All of the records should be restated word for word.
--------------------------------------------------
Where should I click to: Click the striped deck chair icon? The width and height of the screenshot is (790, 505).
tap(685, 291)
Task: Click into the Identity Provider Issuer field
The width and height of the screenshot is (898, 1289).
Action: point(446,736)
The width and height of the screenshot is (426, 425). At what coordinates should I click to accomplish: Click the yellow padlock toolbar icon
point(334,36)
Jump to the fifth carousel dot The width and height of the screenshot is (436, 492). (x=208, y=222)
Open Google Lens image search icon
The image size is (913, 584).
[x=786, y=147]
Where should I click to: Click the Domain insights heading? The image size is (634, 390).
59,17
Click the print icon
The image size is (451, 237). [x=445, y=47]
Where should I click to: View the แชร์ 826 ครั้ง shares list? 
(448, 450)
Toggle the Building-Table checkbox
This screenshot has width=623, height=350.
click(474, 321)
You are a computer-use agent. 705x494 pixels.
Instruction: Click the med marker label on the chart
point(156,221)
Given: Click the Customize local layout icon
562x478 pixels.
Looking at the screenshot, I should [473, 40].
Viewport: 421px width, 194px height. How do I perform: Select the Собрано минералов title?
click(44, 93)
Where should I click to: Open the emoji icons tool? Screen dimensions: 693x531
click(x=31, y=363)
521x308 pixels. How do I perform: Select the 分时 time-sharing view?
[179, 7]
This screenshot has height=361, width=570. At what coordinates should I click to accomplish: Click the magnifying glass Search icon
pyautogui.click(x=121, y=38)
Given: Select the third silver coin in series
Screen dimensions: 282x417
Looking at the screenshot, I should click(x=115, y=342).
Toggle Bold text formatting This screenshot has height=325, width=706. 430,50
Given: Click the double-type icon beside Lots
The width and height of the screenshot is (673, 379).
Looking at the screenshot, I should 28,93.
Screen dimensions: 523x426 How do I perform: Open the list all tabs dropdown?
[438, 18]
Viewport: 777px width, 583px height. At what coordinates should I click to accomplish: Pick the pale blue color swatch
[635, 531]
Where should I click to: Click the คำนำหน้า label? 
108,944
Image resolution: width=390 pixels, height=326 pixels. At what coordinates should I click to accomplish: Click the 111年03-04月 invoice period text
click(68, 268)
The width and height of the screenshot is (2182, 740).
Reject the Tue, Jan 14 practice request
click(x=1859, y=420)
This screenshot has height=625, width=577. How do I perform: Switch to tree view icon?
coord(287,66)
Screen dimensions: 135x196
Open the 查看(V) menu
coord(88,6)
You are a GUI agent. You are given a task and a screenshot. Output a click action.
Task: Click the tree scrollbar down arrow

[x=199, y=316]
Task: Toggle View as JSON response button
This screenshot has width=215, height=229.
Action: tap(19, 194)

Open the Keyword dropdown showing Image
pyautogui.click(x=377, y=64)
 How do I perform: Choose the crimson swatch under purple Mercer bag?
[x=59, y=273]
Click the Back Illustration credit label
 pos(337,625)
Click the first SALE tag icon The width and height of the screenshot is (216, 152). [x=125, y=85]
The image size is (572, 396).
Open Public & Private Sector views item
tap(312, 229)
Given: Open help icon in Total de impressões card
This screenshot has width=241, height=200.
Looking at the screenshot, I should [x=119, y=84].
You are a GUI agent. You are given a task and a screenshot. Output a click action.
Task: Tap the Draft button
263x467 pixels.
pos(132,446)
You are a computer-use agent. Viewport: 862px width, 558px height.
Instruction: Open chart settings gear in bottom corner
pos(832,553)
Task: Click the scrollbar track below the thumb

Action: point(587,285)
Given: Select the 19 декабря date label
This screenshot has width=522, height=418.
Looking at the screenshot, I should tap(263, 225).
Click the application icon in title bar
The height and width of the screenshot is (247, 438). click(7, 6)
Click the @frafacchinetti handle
--------------------------------------------------
• OUTPUT:
Where should I click to: Click the striped deck chair icon? The width and height of the screenshot is (790, 505).
tap(685, 291)
Task: Click into the Identity Provider Issuer field
The width and height of the screenshot is (898, 1289).
Action: point(446,736)
The width and height of the screenshot is (426, 425). At what coordinates should I click to accomplish: Click the yellow padlock toolbar icon
point(334,36)
Jump to the fifth carousel dot The width and height of the screenshot is (436, 492). (x=208, y=222)
Open Google Lens image search icon
The image size is (913, 584).
[x=786, y=147]
Where should I click to: Click the Domain insights heading? The image size is (634, 390).
59,17
Click the print icon
The image size is (451, 237). [x=445, y=47]
Where should I click to: View the แชร์ 826 ครั้ง shares list? 
(448, 450)
Toggle the Building-Table checkbox
This screenshot has width=623, height=350.
click(474, 321)
You are a computer-use agent. 705x494 pixels.
Instruction: Click the med marker label on the chart
point(156,221)
Given: Click the Customize local layout icon
562x478 pixels.
Looking at the screenshot, I should [473, 40].
Viewport: 421px width, 194px height. How do I perform: Select the Собрано минералов title?
click(44, 93)
Where should I click to: Open the emoji icons tool? Screen dimensions: 693x531
click(x=31, y=363)
521x308 pixels. How do I perform: Select the 分时 time-sharing view?
[179, 7]
This screenshot has height=361, width=570. At what coordinates should I click to accomplish: Click the magnifying glass Search icon
pyautogui.click(x=121, y=38)
Given: Select the third silver coin in series
Screen dimensions: 282x417
Looking at the screenshot, I should click(x=115, y=342).
Toggle Bold text formatting This screenshot has height=325, width=706. 430,50
Given: Click the double-type icon beside Lots
The width and height of the screenshot is (673, 379).
Looking at the screenshot, I should 28,93.
Screen dimensions: 523x426 How do I perform: Open the list all tabs dropdown?
[438, 18]
Viewport: 777px width, 583px height. At what coordinates should I click to accomplish: Pick the pale blue color swatch
[635, 531]
Where should I click to: Click the คำนำหน้า label? 
108,944
Image resolution: width=390 pixels, height=326 pixels. At what coordinates should I click to accomplish: Click the 111年03-04月 invoice period text
click(68, 268)
The width and height of the screenshot is (2182, 740).
Reject the Tue, Jan 14 practice request
click(x=1859, y=420)
This screenshot has height=625, width=577. How do I perform: Switch to tree view icon?
coord(287,66)
Screen dimensions: 135x196
Open the 查看(V) menu
coord(88,6)
You are a GUI agent. You are given a task and a screenshot. Output a click action.
Task: Click the tree scrollbar down arrow

[x=199, y=316]
Task: Toggle View as JSON response button
This screenshot has width=215, height=229.
Action: tap(19, 194)

Open the Keyword dropdown showing Image
pyautogui.click(x=377, y=64)
 How do I perform: Choose the crimson swatch under purple Mercer bag?
[x=59, y=273]
Click the Back Illustration credit label
 pos(337,625)
Click the first SALE tag icon The width and height of the screenshot is (216, 152). [x=125, y=85]
The image size is (572, 396).
Open Public & Private Sector views item
tap(312, 229)
Given: Open help icon in Total de impressões card
This screenshot has width=241, height=200.
Looking at the screenshot, I should [x=119, y=84].
You are a GUI agent. You are given a task and a screenshot. Output a click action.
Task: Tap the Draft button
263x467 pixels.
pos(132,446)
You are a computer-use agent. Viewport: 862px width, 558px height.
Instruction: Open chart settings gear in bottom corner
pos(832,553)
Task: Click the scrollbar track below the thumb

Action: point(587,285)
Given: Select the 19 декабря date label
This screenshot has width=522, height=418.
Looking at the screenshot, I should tap(263, 225).
Click the application icon in title bar
The height and width of the screenshot is (247, 438). click(7, 6)
Click the @frafacchinetti handle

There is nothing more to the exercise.